We Can’t Overstate the Danger of Tom Cotton’s “Might Makes Right” Foreign Policy

The hard-right Arkansas senator has just released a foreign policy manifesto. It’s an alarming justification for violently maintaining U.S. dominance over the rest of the world.

For those of us who argue that U.S. foreign policy is built around the preservation of global dominance rather than the spreading of democratic values, the new book written by Senator Tom Cotton (R-AR) provides some helpful supporting evidence. Only The Strong: Reversing The Left’s Plot to Sabotage American Power is a foreign policy manifesto that makes the case that U.S. Democrats are insufficiently militaristic. The core argument is laughable—from Truman annihilating Japanese civilians with atomic weapons to Obama’s drone strikes on helpless civilians, elected Democrats have never shown pacifistic tendencies or meaningfully curtailed American militarism. But in the course of making the argument, Cotton makes some useful, and terrifying, admissions about the core values that motivate those like him.

What’s jarring about reading Only The Strong is that it’s frank about facts that are usually concealed or obfuscated by defenders of U.S. foreign policy. All my life, I have seen critics like Noam Chomsky and Chris Hedges amassing exhaustive evidence to prove that, contrary to our leaders’ pronouncements, U.S. foreign policy is not based on values but on a desire to maintain power over the rest of the world. They argue that when presidents say we stand for the “rules-based international order,” what they mean is an order where we make the rules, running roughshod over international law, destroying other countries when it serves our interests, and generally being willing to use extreme levels of brutal violence in order to suppress any challenge to our position as the most powerful country in the world.

Most U.S. politicians would object to this argument. Barack Obama called the country “the greatest force for freedom and security that the world has ever known.” George W. Bush said that “we have no desire to dominate, no ambitions of empire. Our aim is a democratic peace.” Their story is that American power serves humanity as a whole, and that we are fundamentally a good country that acts out of benevolent motives. Ambassador Charles Bohlen said in 1969 that “one of the difficulties of explaining [American] policy” is that “our policy is not rooted in any national material interest of the United States, as most foreign policies of other countries in the past have been.”

> _WRITTEN TASKS_:
**1.** According to the commentary on Tom Cotton's foreign policy book, in what year did Ambassador Charles Bohlen make his remark about American policy?
**2.** In the commentary on Tom Cotton's foreign policy book, take the passage from "For those of" up to and including "those like him." and swap "manifesto" for "treatise".
**3.** Pick up the commentary on Tom Cotton's foreign policy book after its final sentence and carry it forward.

> _DATA SUPPLIED_:
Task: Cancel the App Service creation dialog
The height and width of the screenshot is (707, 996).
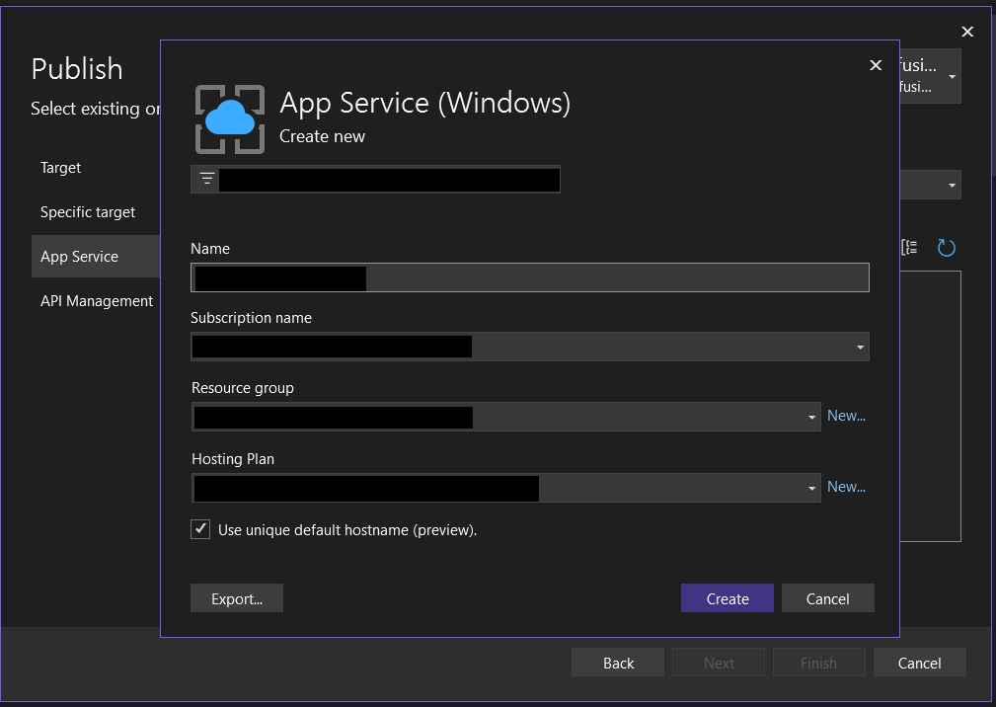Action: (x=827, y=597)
--
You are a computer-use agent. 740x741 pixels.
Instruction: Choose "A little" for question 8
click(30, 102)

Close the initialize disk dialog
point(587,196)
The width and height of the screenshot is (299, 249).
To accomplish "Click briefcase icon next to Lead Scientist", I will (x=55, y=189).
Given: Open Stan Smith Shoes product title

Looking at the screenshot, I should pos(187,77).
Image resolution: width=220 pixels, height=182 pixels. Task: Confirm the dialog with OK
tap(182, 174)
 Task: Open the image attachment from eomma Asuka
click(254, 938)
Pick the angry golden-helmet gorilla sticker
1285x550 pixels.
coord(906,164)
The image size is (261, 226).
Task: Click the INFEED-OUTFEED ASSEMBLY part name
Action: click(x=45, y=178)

> _RESPONSES_:
**1.** 1969

**2.**
For those of us who argue that U.S. foreign policy is built around the preservation of global dominance rather than the spreading of democratic values, the new book written by Senator Tom Cotton (R-AR) provides some helpful supporting evidence. Only The Strong: Reversing The Left’s Plot to Sabotage American Power is a foreign policy treatise that makes the case that U.S. Democrats are insufficiently militaristic. The core argument is laughable—from Truman annihilating Japanese civilians with atomic weapons to Obama’s drone strikes on helpless civilians, elected Democrats have never shown pacifistic tendencies or meaningfully curtailed American militarism. But in the course of making the argument, Cotton makes some useful, and terrifying, admissions about the core values that motivate those like him.

**3.**
Tom Cotton disagrees. Cotton’s response to the charge that the U.S. is a violent, selfish, and imperialist country is not “How dare you” but “Yes, and?” Only The Strong is remarkably blunt about asserting that the U.S. should not care about the fates of anyone else in the world, and that the job of American politicians is to follow what Adam Smith famously called the “vile maxim of the masters of mankind”: all for us and none for everybody else. “America must come first,” Cotton says. “The goal of American strategy is the safety, freedom, and prosperity of the American people.” For Cotton, that means that the central question of U.S. foreign policy is never “Is this legal?” or “Is this democratic?” or “Will this cause mass murder?” but rather “Is this good for the United States?” If something is good for the United States, it is good, period, regardless of how many millions of non-American lives it may destroy. He scorns those who put “humanity first,” and who think American power “should be deployed not to advance America’s interests, but rather to improve the social, economic, and political conditions of other nations and the world at large.”

Other politicians may try to give elaborate explanations of how the pursuit of the American “national interest” is actually in the interests of humanity itself. Not Cotton. To the charge that the U.S. supports hideous dictatorships when they are willing to serve our interests, Cotton says of course we do, in one of the most remarkably blunt quotes I have ever seen from a U.S. official:

No one ever mistook Diem, Somoza, the shah, or Mubarak for the Little Sisters of the Poor, … But what matters, in the end, is less whether a country is democratic or non-democratic, and more whether the country is pro-American or anti-American.

In other words, we care about democracy elsewhere only when doing so benefits us. If a dictator is pro-American, we will actually support their efforts to prevent democracy from breaking out. Cotton is highly critical of Barack Obama for abandoning U.S. support for Egyptian dictator Hosni Mubarak, saying that “no doubt Mubarak was authoritarian and repressive, but he largely supported America’s interests and he led the Arab world’s largest nation and cultural heartland.”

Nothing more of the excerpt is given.